Search code examples
matlabmachine-learningdata-analysis

How to understand the Matlab build in function "kmeans"?


Suppose I have a matrix A, the size of which is 2000*1000 double. Then I apply Matlab build in function "kmeans"to the matrix A.

k = 8;
[idx,C] = kmeans(A, k, 'Distance', 'cosine');

I get C = 8*1000 double; idx = 2000*1 double, with values from 1 to 8; According to the documentation, C returns the k cluster centroid locations in the k-by-p (8 by 1000) matrix. And idx returns an n-by-1 vector containing cluster indices of each observation. My question is:

1) I do not know how to understand the C, the centroid locations. Locations should be represented as (x,y), right? How to understand the matrix C correctly?

2) What are the final centers c1, c2,...,ck? Are they just values or locations?

3) For each cluster, if I only want to get the vector closest to the center of this cluster, how to calculate and get it?

Thanks!


Solution

  • Before I answer the three parts, I'll just explain the syntax that is used in MATLAB's explanation of k-means (http://www.mathworks.com/help/stats/kmeans.html).

    • A is your data matrix (it's represented as X in the link). There are n rows (in this case, 2000), which represent the number of observations/data points that you have. There are also p columns (in this case, 1000), which represent the number of "features" that each data points has. For example, if your data consisted of 2D points, then p would equal 2.
    • k is the number of clusters that you want to group the data into. Based on the dimensions of C that you gave, k must be 8.

    Now I will answer the three parts:

    1. The C matrix has dimensions k x p. Each row represents a centroid. Centroid locations DO NOT have to be (x, y) at all. The dimensions of the centroid locations are equal to p. In other words, if you have 2D points, you could graph the centroids as (x, y). If you have 3D points, you could graph the centroids as (x, y, z). Since each data point in A has 1000 features, your centroids therefore have 1000 dimensions.
    2. This is sort of difficult to explain without knowing what your data is exactly. Centroids are certainly not just values, and they may not necessarily be locations. If your data A were coordinate points, you could certainly represent the centroids as locations. However, we can view it more generally. If you had a cluster centroid i and the data points v that are grouped with that centroid, the centroid would represent the data point that is most similar to those in its cluster. Hopefully, that makes sense, and I can give a clearer explanation if necessary.
    3. The k-means method actually gives us a good way to accomplish this. The function actually has 4 possible outputs, but I will focus on the 4th, which I will call D:

      [idx,C,sumd,D] = kmeans(A, k, 'Distance', 'cosine');
      

      D has dimensions n x k. For a data point i, the row i in the D matrix gives the distance from that point to every centroid. Therefore, for each centroid, you simply need to find the data point closest to this, and return that corresponding data point. I can supply the short code for this if you need it.

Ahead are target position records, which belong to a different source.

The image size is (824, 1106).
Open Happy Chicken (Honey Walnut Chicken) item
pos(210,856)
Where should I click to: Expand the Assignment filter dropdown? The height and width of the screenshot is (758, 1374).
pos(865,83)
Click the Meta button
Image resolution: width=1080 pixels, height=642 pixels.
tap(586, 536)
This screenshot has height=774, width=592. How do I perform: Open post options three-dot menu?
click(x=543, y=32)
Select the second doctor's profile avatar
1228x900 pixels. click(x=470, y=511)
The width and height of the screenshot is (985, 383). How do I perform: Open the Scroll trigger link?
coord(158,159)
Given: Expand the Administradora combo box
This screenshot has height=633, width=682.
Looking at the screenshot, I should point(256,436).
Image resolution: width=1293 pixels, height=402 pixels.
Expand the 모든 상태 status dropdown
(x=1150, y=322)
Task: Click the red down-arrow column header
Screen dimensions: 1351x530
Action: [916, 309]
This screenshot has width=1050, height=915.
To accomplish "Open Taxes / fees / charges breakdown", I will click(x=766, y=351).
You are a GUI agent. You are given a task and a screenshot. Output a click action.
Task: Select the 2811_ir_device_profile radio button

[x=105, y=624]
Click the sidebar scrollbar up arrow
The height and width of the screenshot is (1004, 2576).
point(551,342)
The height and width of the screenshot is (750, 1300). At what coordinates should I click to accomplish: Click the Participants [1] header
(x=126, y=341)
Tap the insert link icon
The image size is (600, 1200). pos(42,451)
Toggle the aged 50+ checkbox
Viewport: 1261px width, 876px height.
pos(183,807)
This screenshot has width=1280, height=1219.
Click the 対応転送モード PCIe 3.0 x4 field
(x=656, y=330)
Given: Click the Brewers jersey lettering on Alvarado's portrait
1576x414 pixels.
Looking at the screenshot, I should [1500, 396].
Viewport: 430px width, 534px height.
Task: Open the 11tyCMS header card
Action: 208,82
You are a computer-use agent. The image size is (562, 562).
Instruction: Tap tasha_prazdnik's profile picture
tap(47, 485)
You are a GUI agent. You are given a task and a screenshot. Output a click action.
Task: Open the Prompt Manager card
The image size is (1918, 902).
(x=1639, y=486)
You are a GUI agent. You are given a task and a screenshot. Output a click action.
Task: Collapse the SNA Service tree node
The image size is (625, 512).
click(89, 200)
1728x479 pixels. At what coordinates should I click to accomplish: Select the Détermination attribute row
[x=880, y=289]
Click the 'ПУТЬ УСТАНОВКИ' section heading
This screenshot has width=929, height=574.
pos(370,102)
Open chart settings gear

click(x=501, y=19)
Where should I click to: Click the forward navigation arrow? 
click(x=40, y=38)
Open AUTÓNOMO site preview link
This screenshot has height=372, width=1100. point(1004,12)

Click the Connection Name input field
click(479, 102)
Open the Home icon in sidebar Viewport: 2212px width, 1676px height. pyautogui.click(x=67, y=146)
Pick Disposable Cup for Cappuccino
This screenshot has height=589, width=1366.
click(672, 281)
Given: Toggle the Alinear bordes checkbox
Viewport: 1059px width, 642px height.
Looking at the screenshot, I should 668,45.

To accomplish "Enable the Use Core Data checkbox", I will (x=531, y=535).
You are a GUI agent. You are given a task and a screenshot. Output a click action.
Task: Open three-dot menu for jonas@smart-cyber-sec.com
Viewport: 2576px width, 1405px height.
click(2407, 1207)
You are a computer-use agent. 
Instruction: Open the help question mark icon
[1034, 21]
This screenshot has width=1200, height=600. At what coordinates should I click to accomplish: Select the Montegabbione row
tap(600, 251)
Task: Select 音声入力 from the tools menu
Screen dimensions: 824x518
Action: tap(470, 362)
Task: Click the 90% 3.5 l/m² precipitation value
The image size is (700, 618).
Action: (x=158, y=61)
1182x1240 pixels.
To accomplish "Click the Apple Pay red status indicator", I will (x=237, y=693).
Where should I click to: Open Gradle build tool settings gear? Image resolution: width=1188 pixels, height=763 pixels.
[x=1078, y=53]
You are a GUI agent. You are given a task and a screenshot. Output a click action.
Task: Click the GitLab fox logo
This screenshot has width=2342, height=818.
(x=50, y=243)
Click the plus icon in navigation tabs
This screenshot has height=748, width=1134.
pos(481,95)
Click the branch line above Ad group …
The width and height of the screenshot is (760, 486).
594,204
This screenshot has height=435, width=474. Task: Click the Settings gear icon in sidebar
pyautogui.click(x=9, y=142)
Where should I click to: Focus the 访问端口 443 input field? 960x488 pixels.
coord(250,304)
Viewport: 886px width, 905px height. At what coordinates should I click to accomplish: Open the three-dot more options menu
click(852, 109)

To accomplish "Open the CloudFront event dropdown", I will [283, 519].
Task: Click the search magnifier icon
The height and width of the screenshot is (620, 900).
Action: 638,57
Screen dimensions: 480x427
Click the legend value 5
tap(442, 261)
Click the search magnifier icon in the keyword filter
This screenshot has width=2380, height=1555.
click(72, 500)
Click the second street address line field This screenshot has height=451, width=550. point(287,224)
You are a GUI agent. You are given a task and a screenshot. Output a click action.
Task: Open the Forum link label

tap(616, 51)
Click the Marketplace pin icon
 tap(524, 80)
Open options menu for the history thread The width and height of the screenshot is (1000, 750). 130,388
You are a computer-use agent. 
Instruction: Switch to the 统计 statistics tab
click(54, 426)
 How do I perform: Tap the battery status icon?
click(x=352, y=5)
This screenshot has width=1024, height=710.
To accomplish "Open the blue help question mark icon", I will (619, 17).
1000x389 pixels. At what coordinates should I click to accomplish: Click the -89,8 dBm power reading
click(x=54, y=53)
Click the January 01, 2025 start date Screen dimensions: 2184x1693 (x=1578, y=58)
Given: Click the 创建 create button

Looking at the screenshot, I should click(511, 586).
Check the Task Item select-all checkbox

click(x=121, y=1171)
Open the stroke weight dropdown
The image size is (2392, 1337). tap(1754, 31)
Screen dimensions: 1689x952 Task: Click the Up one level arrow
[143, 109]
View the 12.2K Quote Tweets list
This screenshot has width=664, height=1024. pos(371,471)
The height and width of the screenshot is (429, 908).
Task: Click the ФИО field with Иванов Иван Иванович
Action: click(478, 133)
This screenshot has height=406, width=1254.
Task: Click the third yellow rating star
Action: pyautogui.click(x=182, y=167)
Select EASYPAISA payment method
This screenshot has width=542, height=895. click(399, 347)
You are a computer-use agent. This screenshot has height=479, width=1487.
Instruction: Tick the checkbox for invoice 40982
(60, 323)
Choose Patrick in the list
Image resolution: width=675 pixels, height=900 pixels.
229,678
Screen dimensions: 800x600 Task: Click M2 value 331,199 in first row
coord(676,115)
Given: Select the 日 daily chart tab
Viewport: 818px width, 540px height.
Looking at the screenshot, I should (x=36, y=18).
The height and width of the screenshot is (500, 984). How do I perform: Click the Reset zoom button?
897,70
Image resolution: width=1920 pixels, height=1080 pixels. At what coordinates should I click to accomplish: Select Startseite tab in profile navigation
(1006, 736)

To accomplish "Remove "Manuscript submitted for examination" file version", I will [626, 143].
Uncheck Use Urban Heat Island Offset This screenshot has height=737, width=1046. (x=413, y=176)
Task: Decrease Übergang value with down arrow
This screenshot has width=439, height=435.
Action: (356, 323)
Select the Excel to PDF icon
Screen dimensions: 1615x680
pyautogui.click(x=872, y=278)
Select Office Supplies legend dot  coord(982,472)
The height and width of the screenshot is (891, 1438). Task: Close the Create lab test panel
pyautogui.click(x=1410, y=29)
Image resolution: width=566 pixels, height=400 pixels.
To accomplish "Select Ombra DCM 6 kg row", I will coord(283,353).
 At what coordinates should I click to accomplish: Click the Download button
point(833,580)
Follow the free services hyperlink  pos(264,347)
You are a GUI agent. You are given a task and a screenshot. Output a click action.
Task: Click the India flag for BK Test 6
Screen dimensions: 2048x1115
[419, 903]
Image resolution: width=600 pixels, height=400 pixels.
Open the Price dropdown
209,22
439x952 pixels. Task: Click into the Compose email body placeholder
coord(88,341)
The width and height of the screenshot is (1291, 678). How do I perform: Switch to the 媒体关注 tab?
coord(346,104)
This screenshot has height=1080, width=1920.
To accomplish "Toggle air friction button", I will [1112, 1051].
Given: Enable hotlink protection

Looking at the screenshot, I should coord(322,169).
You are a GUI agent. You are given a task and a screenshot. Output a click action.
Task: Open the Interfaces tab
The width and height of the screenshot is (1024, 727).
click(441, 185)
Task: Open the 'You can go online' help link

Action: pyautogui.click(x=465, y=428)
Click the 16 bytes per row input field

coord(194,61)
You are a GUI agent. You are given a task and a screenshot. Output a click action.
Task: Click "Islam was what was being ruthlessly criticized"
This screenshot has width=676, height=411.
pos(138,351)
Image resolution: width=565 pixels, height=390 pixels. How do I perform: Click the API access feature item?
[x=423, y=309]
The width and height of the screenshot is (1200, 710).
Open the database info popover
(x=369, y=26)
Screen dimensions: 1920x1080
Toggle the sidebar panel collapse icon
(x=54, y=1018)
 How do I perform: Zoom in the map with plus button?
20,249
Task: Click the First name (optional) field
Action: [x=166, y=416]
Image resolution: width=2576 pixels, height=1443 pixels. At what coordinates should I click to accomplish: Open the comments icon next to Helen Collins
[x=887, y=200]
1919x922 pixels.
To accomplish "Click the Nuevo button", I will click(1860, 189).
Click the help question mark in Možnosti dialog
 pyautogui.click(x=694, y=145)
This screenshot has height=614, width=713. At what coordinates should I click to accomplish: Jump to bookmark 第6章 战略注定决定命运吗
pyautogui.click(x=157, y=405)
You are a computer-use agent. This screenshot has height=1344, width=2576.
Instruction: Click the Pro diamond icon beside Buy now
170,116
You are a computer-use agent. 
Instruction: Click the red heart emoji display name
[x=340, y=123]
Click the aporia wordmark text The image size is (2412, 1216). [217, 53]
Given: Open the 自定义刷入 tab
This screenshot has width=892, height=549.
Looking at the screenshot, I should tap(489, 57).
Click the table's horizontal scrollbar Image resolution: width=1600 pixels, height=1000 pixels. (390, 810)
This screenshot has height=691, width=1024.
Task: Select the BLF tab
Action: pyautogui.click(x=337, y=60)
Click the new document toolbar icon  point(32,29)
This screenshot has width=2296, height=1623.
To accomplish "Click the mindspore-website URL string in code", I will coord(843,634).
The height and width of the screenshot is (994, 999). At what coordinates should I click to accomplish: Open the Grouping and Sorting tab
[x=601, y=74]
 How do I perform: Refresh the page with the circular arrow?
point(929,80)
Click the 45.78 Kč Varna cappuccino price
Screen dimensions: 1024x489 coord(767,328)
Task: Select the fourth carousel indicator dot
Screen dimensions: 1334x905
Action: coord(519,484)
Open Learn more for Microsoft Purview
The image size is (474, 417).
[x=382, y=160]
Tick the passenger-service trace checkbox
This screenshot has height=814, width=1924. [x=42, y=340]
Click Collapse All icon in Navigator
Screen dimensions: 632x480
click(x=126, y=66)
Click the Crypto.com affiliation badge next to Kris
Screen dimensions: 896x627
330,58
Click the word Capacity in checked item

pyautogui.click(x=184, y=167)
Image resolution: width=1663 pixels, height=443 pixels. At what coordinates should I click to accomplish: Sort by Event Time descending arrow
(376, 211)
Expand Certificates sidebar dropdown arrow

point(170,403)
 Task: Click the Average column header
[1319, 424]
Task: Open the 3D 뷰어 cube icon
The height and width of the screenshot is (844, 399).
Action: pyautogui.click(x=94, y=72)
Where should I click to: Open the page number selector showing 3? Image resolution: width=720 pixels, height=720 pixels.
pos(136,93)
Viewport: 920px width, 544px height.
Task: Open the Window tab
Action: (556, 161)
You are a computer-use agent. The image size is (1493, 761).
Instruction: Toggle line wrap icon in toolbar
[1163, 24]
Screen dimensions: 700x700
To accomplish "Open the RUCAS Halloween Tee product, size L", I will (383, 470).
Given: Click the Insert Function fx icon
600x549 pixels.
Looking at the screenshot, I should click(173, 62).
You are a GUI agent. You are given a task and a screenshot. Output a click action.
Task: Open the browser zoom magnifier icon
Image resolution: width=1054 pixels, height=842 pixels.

    Also, just a tip. You should probably use kmeans++ method of initializing the centroids. It's faster and generally better. You can call it using this:

    [idx,C,sumd,D] = kmeans(A, k, 'Distance', 'cosine', 'Start', 'plus');
    

    Edit:

    Here is the code necessary for part 3:

    [~, min_idxs] = min(D, [], 1);
    closest_vecs = A(min_idxs, :);
    

    Each row i of closest_vecs is the vector that is closest to centroid i.